For a start, only hub locations such as towns and cities can be said to be Massively Online. As soon as you step beyond the town walls with your party you’re thrown into huge instanced areas where all of your questing takes place. If you decide that you really don’t want to interact with pesky real people you can hire henchmen to flesh out your party and go it alone in the wilderness. Some quests see you picking up extra warriors and followers to the point where, as well as our four-strong party, there were six swordsmen and a bloke with a giant pet scorpion following us around the world, helping us to beat the snot out of the indiginous wildlife. Most satisfying.
Another key difference: The level cap is set at 20. Compared to World of Warcraft’s 80-odd, this is a pretty major shift. Guild Wars encourages smaller arcs of play with lots of alt characters. Skills aren’t tied to your xp either, they can be bought or acquired at any time by completing the right quests. Levelling instead allows you to boost your proficiencies, making your existing skills more potent. It won’t take long for you to have more skills than you’re allowed to use at one time. The game almost bombards you with abilities, giving you a wide range of attacks, buffs, summons and curses to choose from. At any time you can retract attribute points you’ve spent from levelling up, and change your character’s proficiencies completely. The onus is on creating your own style of play and you’re never punished for tweaking.
Bearing all this in mind, levelling up isn’t the defining measure of your progress. It’s still useful, of course, but in a sense almost incidental. The focus is on picking the right quests, gaining new skills and pushing on with the story. And the story, as it happens, isn’t half bad.
It’s not as deep or rounded as your average single player experience but it made me pay attention, which is more than any other MMO has managed to do. After about 3 hours of play an invading army turns the world to dust. Familiar green meadows and forest lands disappear, replaced with red sands, fiery skies and huge crystalline structures beaming rays of cold light into the sky. The wolves and bears are replaced with twin-tailed scorpions, gargoyles and wondering squads of invading Charr warriors. Things have gone bad. Very bad. You’re assigned to the great North wall to help repel the advancing army.

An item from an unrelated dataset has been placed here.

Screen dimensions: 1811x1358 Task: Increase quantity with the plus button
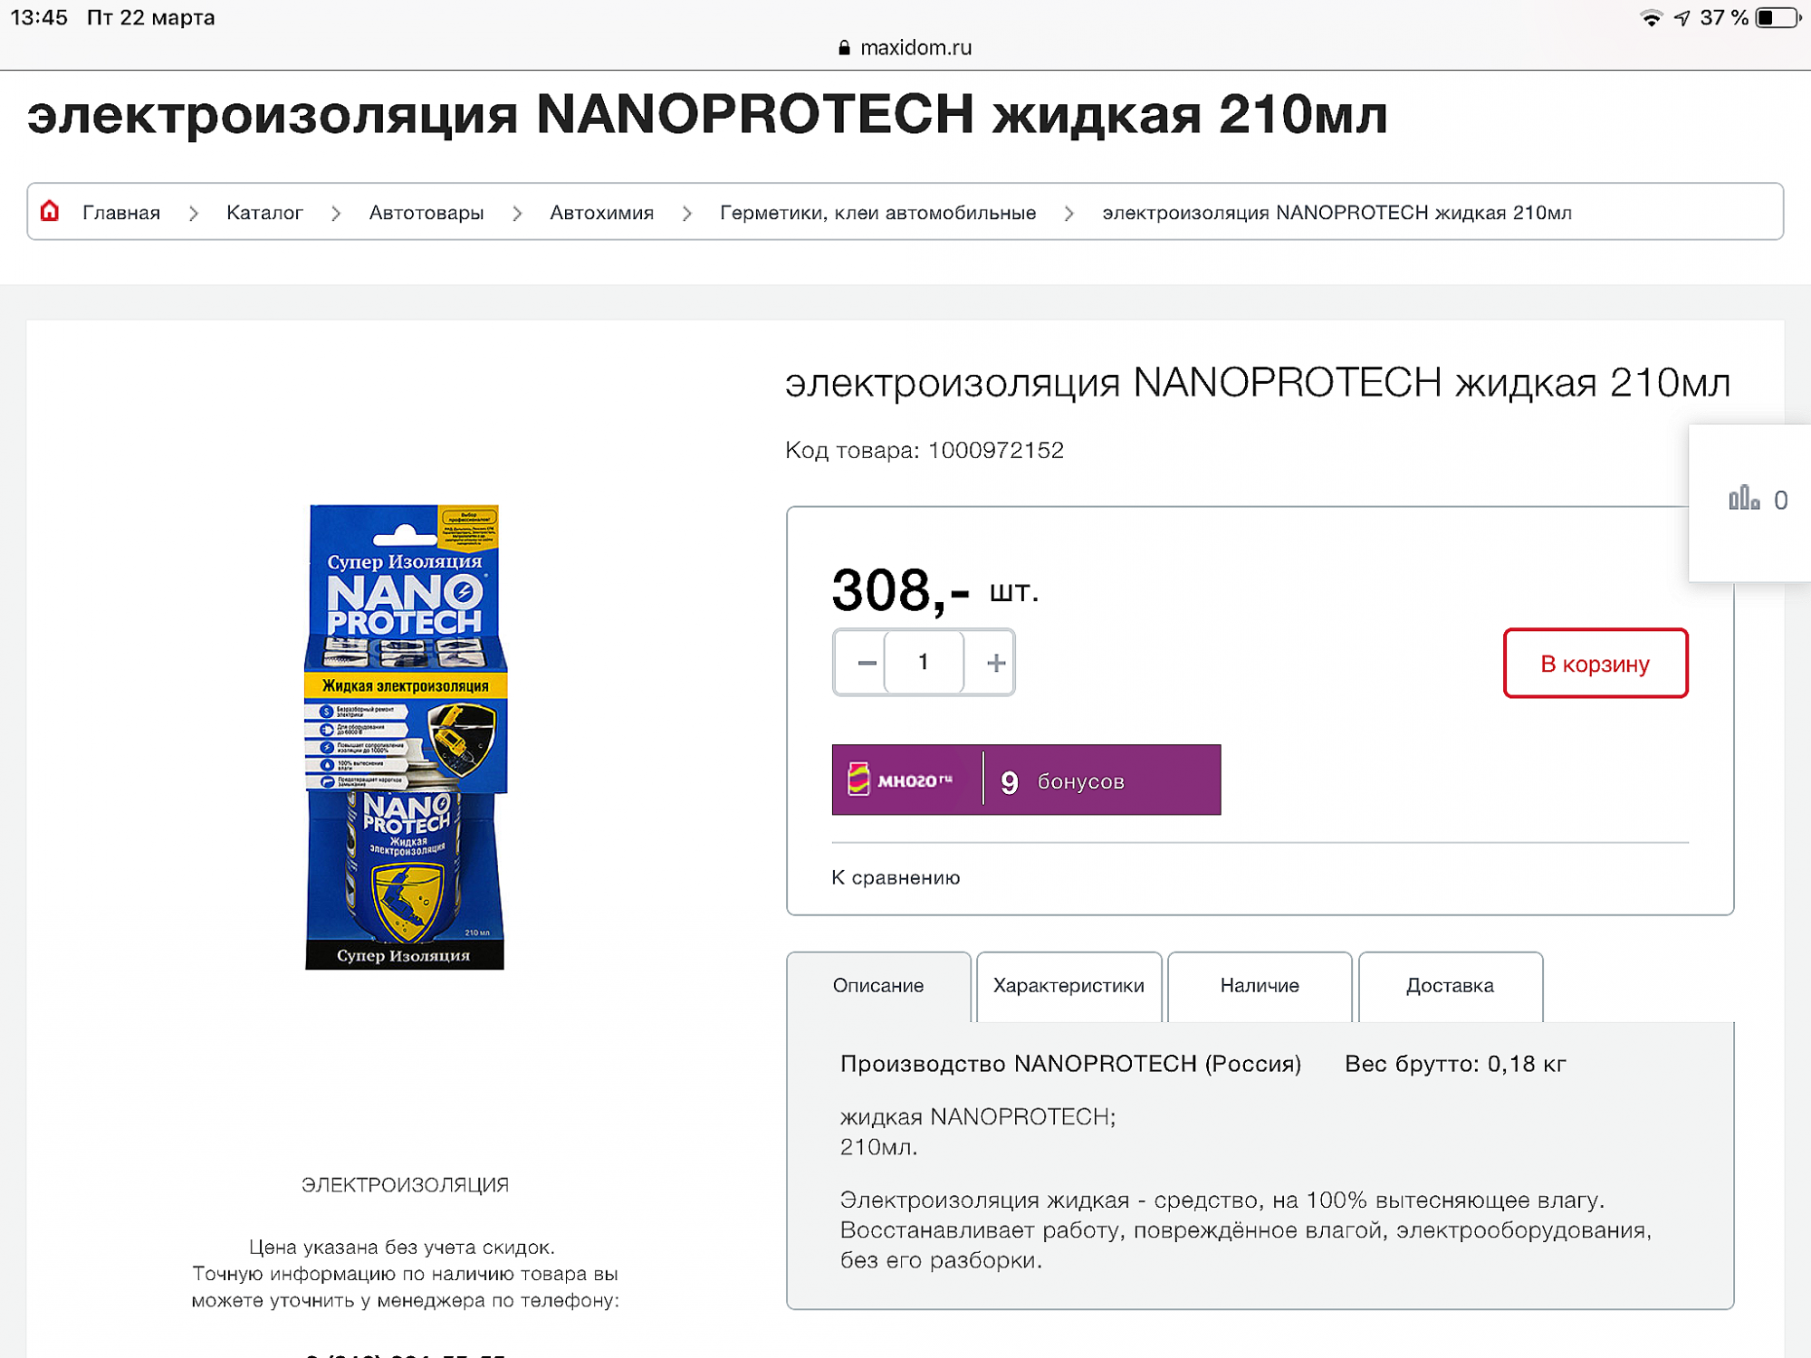tap(995, 663)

It helps that combat is fast, exciting and, thanks to your numerous skills, a varied and interesting excercise in risk assessment. My Necromancer/Warrior is something of a glass cannon. Thankfully he specialises in thieving the life force of his enemies for his own benefit. It’s a risky business though. His regeneration skill deals significant damage before gradually giving back twice as much. A regen followed by a quick life steal nullifies the effects, and all the while he’s be building up adrenaline from the hits he’s taking, and that unlocks some of the nastier warrior skills. Best to finish off the foe I’ve weakened with my life steal and unleash my wounding ability on the chap with full life just behind him, that ought to allow the bleeding status I’m about to inflict to take full effect. Then, when everything’s dead, I’ll raise a few bone horrors from the corpses, natch.

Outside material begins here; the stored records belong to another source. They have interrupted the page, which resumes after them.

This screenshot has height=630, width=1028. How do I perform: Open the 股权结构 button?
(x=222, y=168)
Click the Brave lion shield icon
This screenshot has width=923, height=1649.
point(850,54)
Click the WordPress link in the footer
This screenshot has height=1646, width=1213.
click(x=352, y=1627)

Thankfully, as well as the general excitement of killing things, the main quest has already turned up some memorable moments as well. Example: You’re told to go behind enemy lines to gauge the size of the oncoming Charr invasion force. After a dangerous treck into the inhospitable Northern lands you turn a corner to see a plain stretching into the distance, littered with dozens of campfires and scores of enemy soldiers. You’re spotted and are forced to run, giggling, all the way back to the great wall, throwing nervous glances at the minimap and the sea of red dots hot on your tail. The great wall falls, and later you push the forces back almost singlehandedly, rescuing captured soldiers and unleashing fiery revenge in the form of a huge catapult.
The side quests are above average fair as well, though this is a bar set rather low by other MMO titles. It’s very rare that you’ll find a ‘Kill X number of X monster quest’. Instead you’ll be ferrying items across the world, completing escort missions and clearing hotspots of enemy forces. Along the way you’ll be navigating a fascinating world, which, like much of the game, is really rather pretty. The tech is undoubtedly getting on a bit, but the clean colours and strong design go a long way. When I see the sun glaring down through the windows of a shattered tower, or rivers of tar flowing through red valleys in the shadow of the great wall, I realise that at times Guild Wars is quite beautiful.
We’re still working our way through the original game, so I might add updated impressions as we progress through the expansions. For now it’s fair to say that Guild Wars is doing a good job of scratching our RPG itch. It’s faster and in some ways more streamlined that other MMO titles we’ve played, and future MMO games could do worse than steal a few ideas from Guild Wars.